Exercise directions
Hunt through the entries for the word "resolution" and copy each line in which it appears.

Material provided
= = =
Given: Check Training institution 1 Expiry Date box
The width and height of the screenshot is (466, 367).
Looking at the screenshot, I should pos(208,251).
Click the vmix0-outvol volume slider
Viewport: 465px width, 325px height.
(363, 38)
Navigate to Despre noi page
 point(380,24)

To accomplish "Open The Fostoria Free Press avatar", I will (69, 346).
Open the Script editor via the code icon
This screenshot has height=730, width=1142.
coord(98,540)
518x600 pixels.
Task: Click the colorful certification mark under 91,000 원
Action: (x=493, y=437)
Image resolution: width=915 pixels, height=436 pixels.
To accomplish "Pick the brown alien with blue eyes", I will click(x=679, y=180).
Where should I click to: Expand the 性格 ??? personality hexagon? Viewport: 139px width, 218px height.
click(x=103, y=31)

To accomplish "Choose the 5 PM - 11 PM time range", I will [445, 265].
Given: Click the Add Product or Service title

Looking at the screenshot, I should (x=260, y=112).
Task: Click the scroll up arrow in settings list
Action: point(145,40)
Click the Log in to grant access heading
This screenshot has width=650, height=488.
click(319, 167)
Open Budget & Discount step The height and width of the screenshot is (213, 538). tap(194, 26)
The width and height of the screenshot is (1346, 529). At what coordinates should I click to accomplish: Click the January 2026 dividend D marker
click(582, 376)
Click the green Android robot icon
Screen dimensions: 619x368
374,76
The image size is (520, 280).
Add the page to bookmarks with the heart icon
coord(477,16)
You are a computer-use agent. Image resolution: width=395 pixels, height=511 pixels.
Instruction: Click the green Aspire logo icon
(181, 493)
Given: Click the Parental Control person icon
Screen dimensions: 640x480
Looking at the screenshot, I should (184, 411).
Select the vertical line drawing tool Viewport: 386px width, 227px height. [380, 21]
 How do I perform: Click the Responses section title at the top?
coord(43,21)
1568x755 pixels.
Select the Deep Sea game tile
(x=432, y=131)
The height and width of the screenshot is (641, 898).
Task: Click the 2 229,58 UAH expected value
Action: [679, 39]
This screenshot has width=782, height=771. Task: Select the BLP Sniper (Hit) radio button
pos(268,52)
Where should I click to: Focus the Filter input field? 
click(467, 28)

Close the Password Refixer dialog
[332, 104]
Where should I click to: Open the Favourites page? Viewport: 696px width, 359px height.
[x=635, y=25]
= = =
Expected answer
Image resolution: width=915 pixels, height=436 pixels.
You are a computer-use agent. Image resolution: width=395 pixels, height=511 pixels.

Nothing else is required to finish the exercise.